MINNEAPOLIS--(BUSINESS WIRE)--Medspira announces a multi-center randomized clinical trial utilizing an investigational biofeedback device (based on the FDA cleared and currently marketed mcompass Anorectal Manometry system) combined with pelvic floor physical therapy for treatment of fecal incontinence. Anorectal manometry evaluates bowel function in patients with constipation or fecal incontinence by measuring the pressure and strength of anal and rectal muscles. It involves a small, flexible catheter with sensors placed in the rectum, which is connected to a computer and recording device to capture results.

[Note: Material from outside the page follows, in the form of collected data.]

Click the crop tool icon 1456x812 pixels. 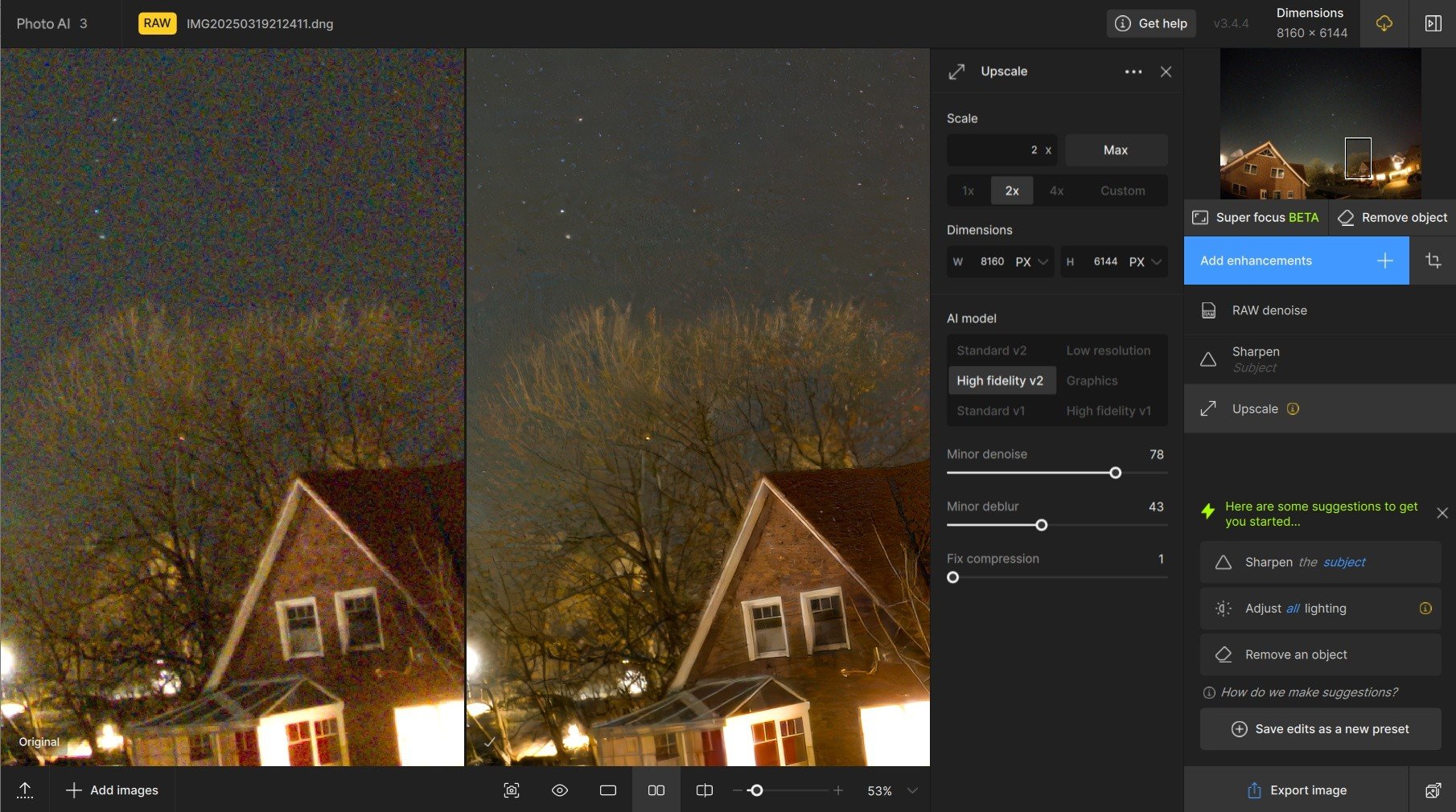pos(1433,260)
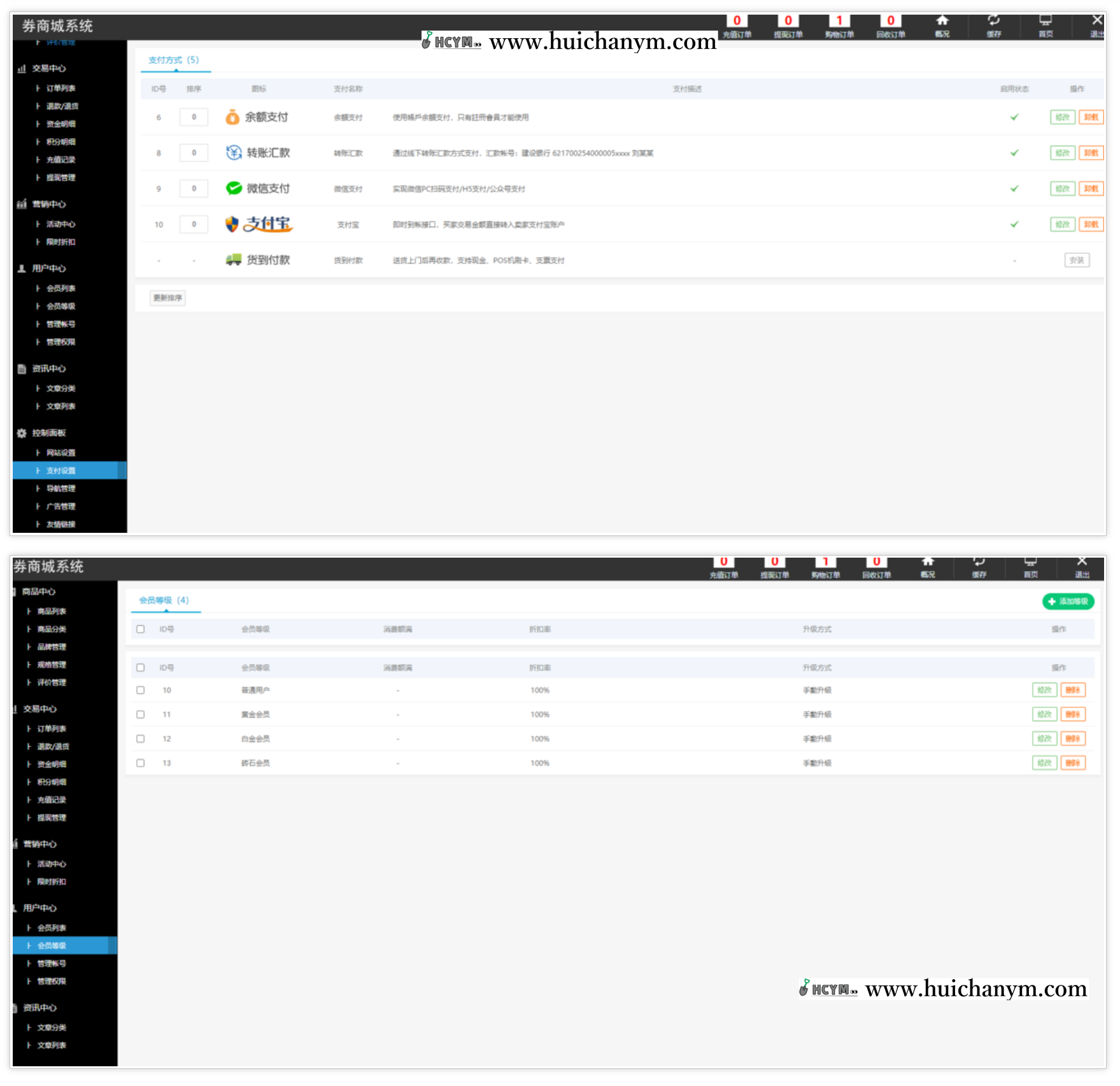
Task: Select the checkbox for 钻石会员 row
Action: [x=141, y=763]
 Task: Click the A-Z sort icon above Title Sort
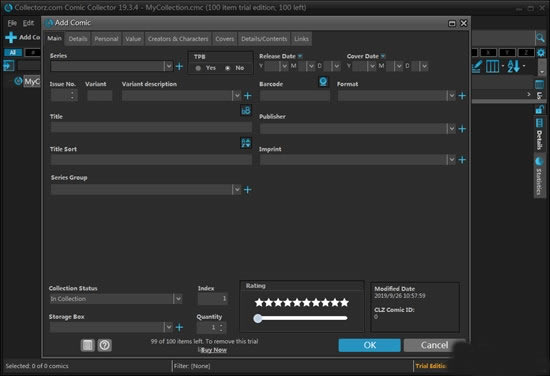[x=246, y=143]
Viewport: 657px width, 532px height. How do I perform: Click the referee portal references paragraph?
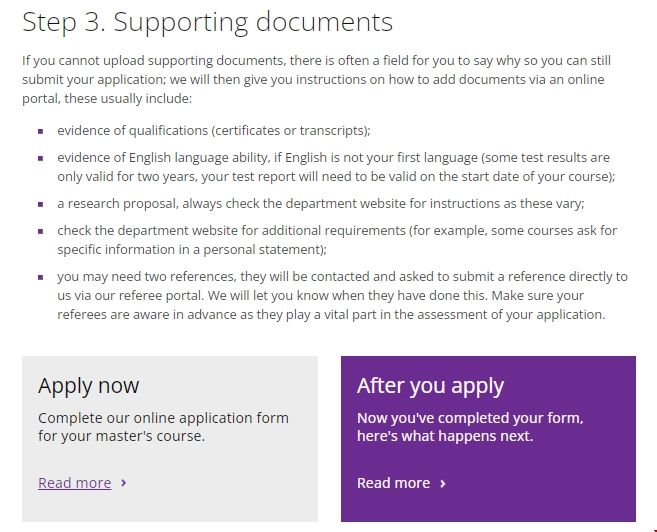pyautogui.click(x=340, y=295)
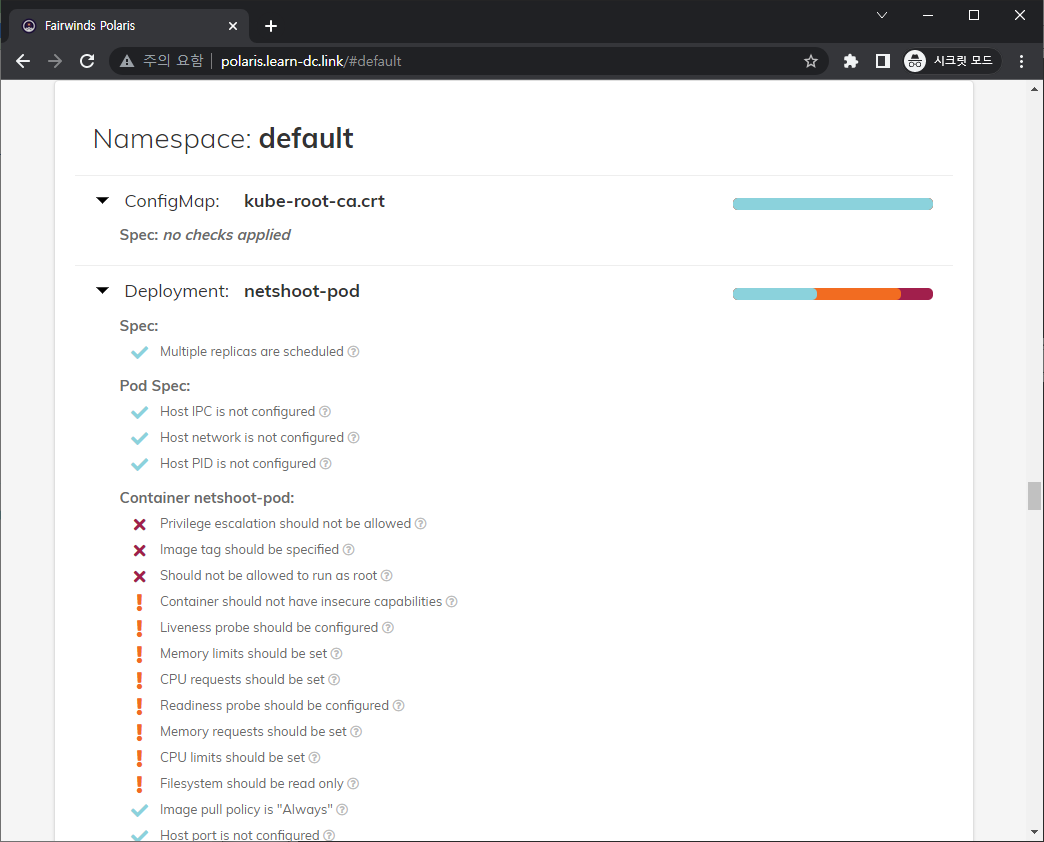This screenshot has width=1044, height=842.
Task: Open Chrome's three-dot menu
Action: 1021,61
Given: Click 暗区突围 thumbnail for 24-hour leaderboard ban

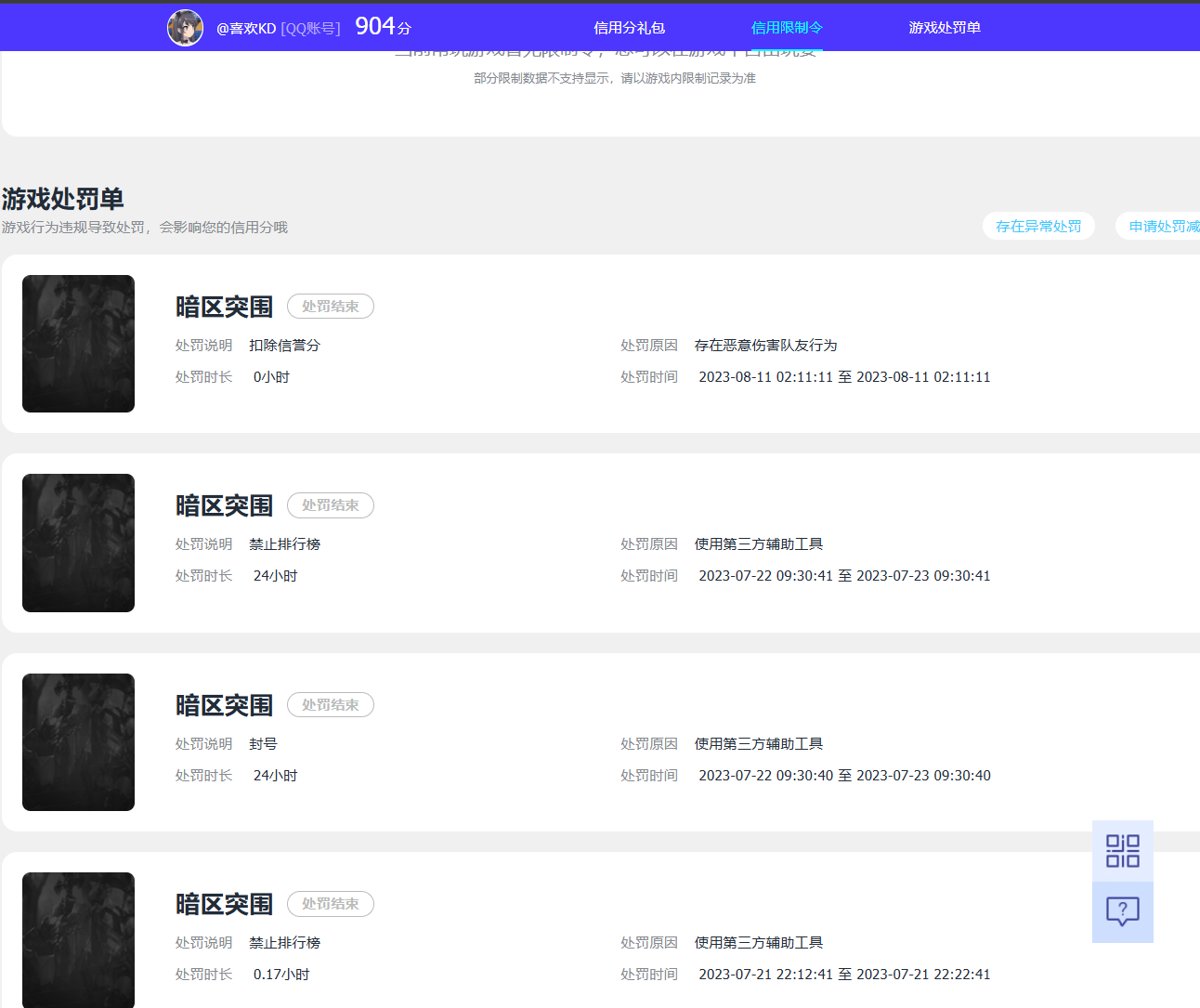Looking at the screenshot, I should click(x=78, y=543).
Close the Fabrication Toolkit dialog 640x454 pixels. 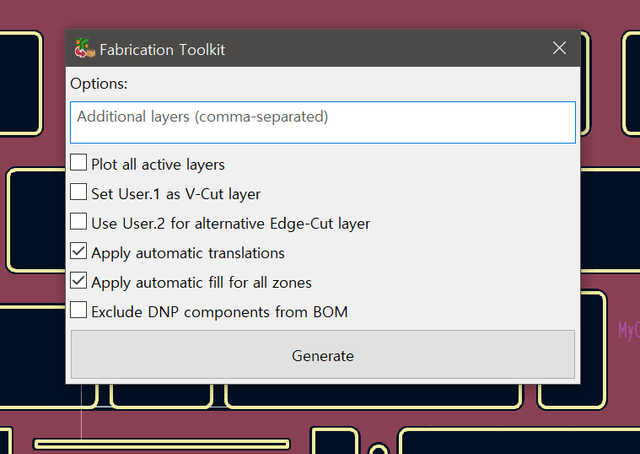click(x=559, y=48)
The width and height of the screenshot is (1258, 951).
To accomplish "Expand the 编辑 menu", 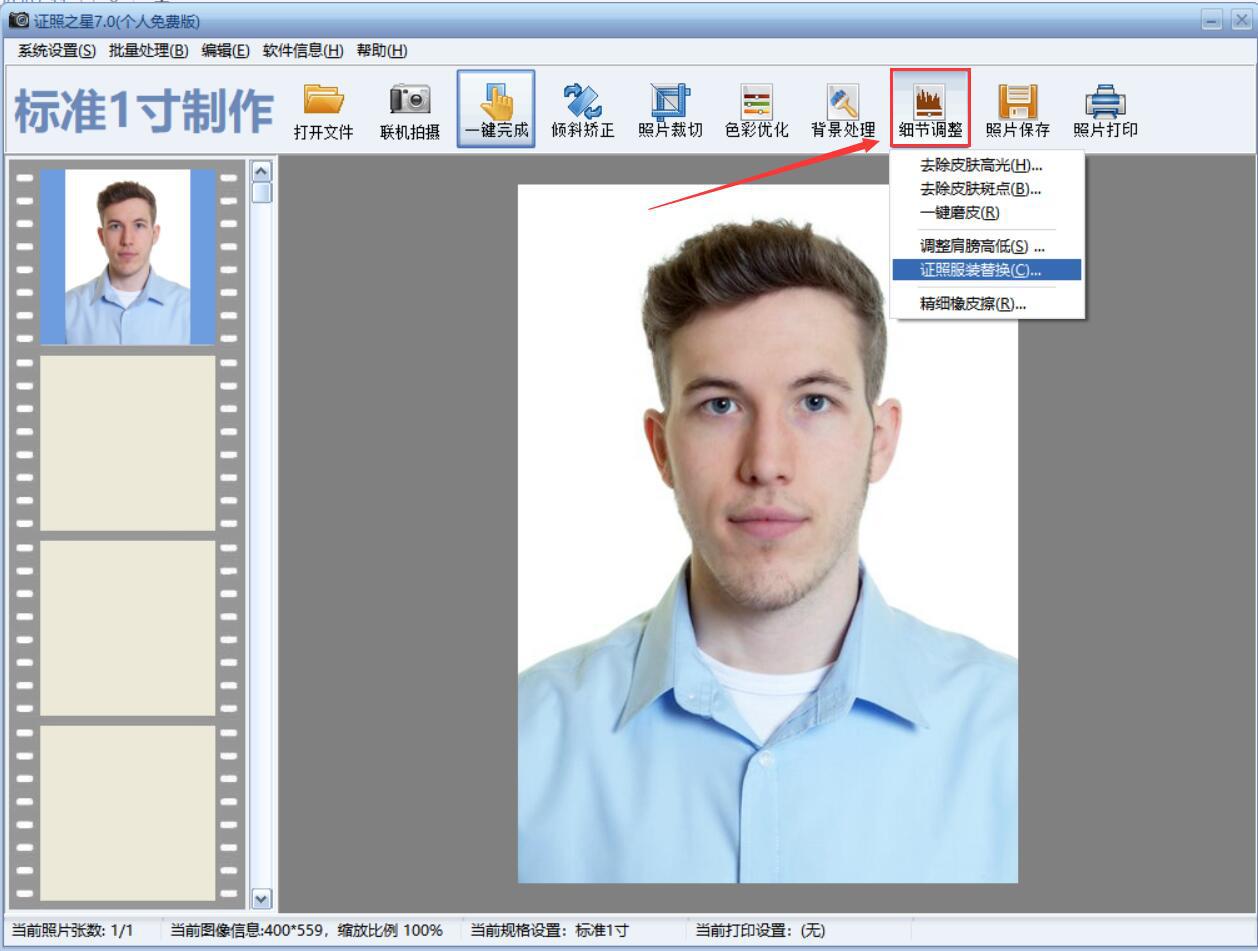I will tap(225, 51).
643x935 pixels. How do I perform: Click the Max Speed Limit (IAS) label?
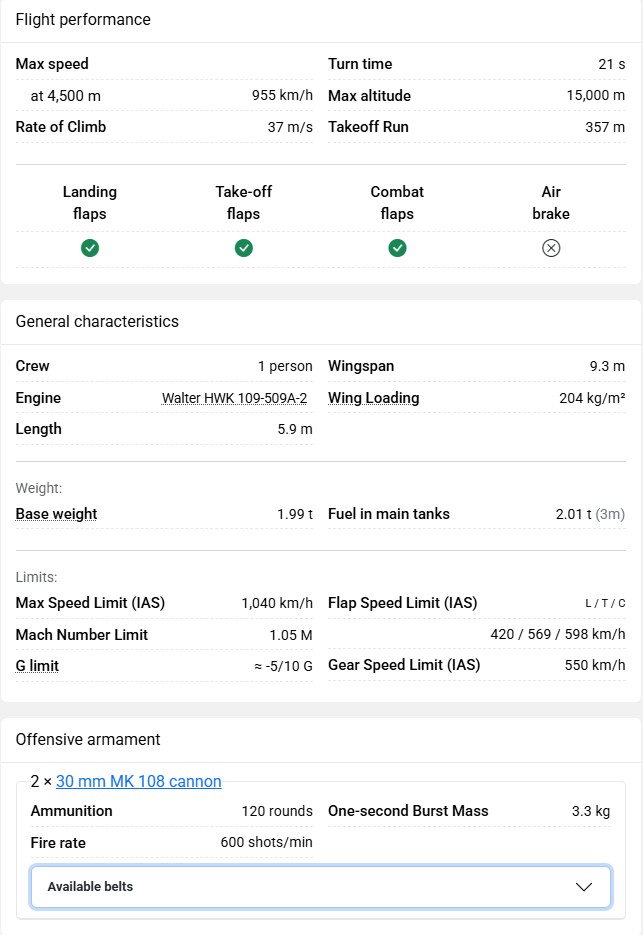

Affecting every aspect of life, fecal incontinence is a common problem for between five and 12 million people in the U.S. annually. According to experts, reluctance to talk about the problem leaves many people unaware of the causes and treatments for the condition, negatively impacting quality-of-life. Sufferers experience social, sexual and other dysfunctions. Fewer than 10% of current sufferers are estimated to seek diagnosis and treatment for the problem.
“This study seeks to verify evidence from uncontrolled studies showing that manometry-assisted biofeedback in conjunction with physical therapy reduces fecal incontinence,” comments Jim Quackenbush, Medspira LLC CEO. “Our goal is to improve the quality-of-life for those who suffer from fecal incontinence by providing a low cost, easy-to-use system to treatment centers across the country.”
The study is expected to enroll 294 patients in the randomized trial. Each patient treated with manometry-assisted biofeedback and physical therapy will receive six sessions of the combined therapies over a 12-week period. Patient follow up will include anorectal manometry testing and quality-of-life indicator monitoring for six months.
Since 2009, Medspira has worked with leading medical institutions to develop and market medical devices that provide cost-effective diagnosis and treatment for a variety of conditions. Its highly focused distribution model addresses United States and worldwide markets. Products are produced in partnership with world-class, FDA approved and ISO 13485 registered manufacturing facilities. Medspira was originally formed through the acquisition of product lines and technologies developed by Mayo Clinic. The company also maintains close relationships with major research organizations to track products that will fulfill its mission to bring important tools to more physicians, clinics and patients.